─── Data to use ───
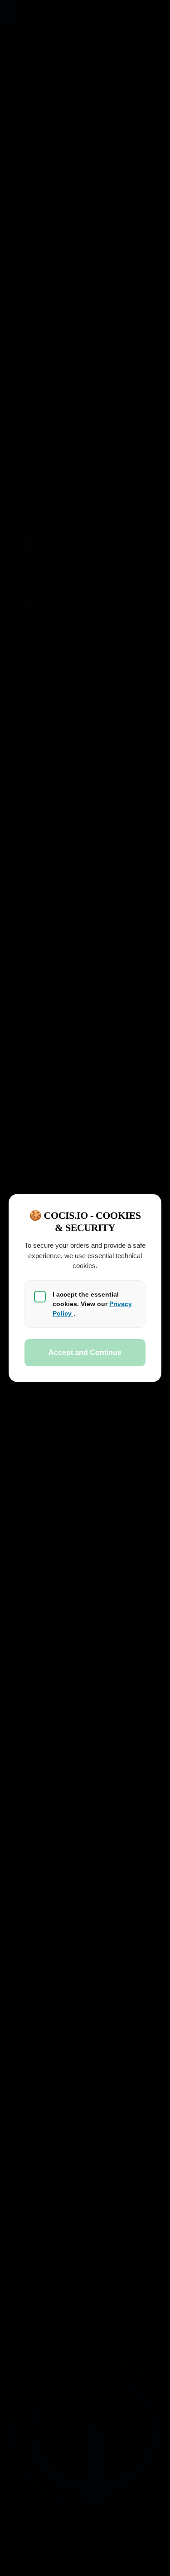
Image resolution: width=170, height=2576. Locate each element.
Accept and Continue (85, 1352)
───
─── Data to use ───
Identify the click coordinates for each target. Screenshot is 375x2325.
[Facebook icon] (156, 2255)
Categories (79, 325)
───
* [Exercise instructions] Number of lines containing "each" in the data: state it and nothing more.

* [Answer area] 2